Texto selecionado
%%

A maior preocupação verificada nas discussões foi a de não se institucionalizar a figura do rábula, uma vez que na lei dos juizados federais foi facultada a presença em juízo sem advogado, quer seja, sozinho ou mediante um representante (não necessariamente advogado). O ministro Gilmar Mendes frisou que essa opção se deu porque são massas de casos, a exemplo do INSS, que coloca um técnico para fazer a representação em juízo.

O Ministro Gilmar Mendes (p. 411) ressaltou, ainda, que a discussão assume viés corporativo, quando, em sua opinião, os Juizados Especiais e, depois, os Juizados Especiais Federais, foram as únicas coisas feitas pelo cliente, o mais tem sido em interesse de corporações.

O ministro Joaquim Barbosa, relator da ADI 3.168/DF (p. 387), ora analisada, afirmou que aplicou ao caso a técnica da declaração de constitucionalidade sob reserva de interpretação, quer seja, declarou a constitucionalidade do referido artigo, desde que sejam excluídos de seu âmbito de incidência os feitos de competência dos juizados especiais criminais da Justiça Federal e, nas causas cíveis, sejam aplicados subsidiariamente os dispositivos da Lei 9.009/99, especificamente quanto a possibilidade de comparecer em juízo sem a presença de advogado.

O relator para chegar a tal conclusão, lançou mão de três argumentos. O primeiro foi fundamentar que o art. 10 da Lei 10.259/2001 está no bojo das normas que tratam de processos cíveis. O segundo foi de que a diferença entre os juizados especiais da Justiça Comum e da Justiça Federal restringe-se à competência, portanto não seria razoável interpretar que o legislador teria dado tratamento diferenciado a eles. O terceiro argumento foi o da determinação expressa no artigo 1º da referida lei da utilização subsidiária dos dispositivos constantes na Lei 9.099/1995.

%%

Conjunto de tarefas
A. Com base no texto selecionado, responda às perguntas abaixo.
(i) Que órgão é dado como exemplo de massas de casos em que um técnico faz a representação em juízo?
(ii) Quem foi o relator da ADI 3.168/DF?
(iii) Quantos argumentos o relator usou para chegar à sua conclusão?
B. Liste todos os argumentos que, segundo o texto selecionado, o relator usou para chegar à sua conclusão.
C. Reproduza do texto selecionado tudo o que vai de "A maior preocupação" até "interesse de corporações.".
A listagem não tem nenhum papel neste trabalho.

Registros de dados
%%

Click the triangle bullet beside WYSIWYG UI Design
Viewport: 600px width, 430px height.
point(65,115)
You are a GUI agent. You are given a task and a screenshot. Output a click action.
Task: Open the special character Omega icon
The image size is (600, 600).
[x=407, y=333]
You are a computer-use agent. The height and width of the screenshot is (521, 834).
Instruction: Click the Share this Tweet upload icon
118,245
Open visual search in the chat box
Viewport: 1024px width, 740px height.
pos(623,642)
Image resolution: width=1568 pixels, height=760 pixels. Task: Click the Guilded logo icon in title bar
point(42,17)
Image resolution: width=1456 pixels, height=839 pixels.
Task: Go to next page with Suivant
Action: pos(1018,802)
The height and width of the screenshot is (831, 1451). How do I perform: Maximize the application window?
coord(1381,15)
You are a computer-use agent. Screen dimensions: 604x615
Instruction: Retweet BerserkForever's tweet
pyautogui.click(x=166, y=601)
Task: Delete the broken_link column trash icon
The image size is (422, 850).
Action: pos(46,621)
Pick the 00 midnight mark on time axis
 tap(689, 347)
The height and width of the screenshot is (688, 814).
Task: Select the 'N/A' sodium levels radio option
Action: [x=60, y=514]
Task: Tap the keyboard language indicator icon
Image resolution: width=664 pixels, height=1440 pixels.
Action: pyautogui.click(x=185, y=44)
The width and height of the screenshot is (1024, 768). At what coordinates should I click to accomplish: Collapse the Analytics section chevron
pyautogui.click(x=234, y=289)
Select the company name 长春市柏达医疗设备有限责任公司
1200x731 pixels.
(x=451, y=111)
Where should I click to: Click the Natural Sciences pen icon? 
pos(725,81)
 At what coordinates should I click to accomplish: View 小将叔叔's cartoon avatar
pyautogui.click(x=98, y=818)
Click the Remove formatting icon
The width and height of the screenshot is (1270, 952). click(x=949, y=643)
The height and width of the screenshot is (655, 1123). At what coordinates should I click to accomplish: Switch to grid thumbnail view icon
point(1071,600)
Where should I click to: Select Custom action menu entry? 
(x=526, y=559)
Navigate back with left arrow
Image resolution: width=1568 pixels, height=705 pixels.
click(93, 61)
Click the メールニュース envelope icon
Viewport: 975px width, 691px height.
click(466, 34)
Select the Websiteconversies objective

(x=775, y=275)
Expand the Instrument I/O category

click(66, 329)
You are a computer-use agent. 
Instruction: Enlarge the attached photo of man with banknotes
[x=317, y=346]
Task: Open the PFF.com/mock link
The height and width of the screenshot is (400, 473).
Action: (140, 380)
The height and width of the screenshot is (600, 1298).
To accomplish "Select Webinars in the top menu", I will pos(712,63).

%%

Respostas das tarefas
A.
(i) O INSS.
(ii) O ministro Joaquim Barbosa.
(iii) Três argumentos.

B.
1. O art. 10 da Lei 10.259/2001 está no bojo das normas que tratam de processos cíveis.
2. A diferença entre os juizados especiais da Justiça Comum e da Justiça Federal restringe-se à competência, portanto não seria razoável interpretar que o legislador teria dado tratamento diferenciado a eles.
3. O artigo 1º da referida lei determina expressamente a utilização subsidiária dos dispositivos constantes na Lei 9.099/1995.

C.
A maior preocupação verificada nas discussões foi a de não se institucionalizar a figura do rábula, uma vez que na lei dos juizados federais foi facultada a presença em juízo sem advogado, quer seja, sozinho ou mediante um representante (não necessariamente advogado). O ministro Gilmar Mendes frisou que essa opção se deu porque são massas de casos, a exemplo do INSS, que coloca um técnico para fazer a representação em juízo.

O Ministro Gilmar Mendes (p. 411) ressaltou, ainda, que a discussão assume viés corporativo, quando, em sua opinião, os Juizados Especiais e, depois, os Juizados Especiais Federais, foram as únicas coisas feitas pelo cliente, o mais tem sido em interesse de corporações.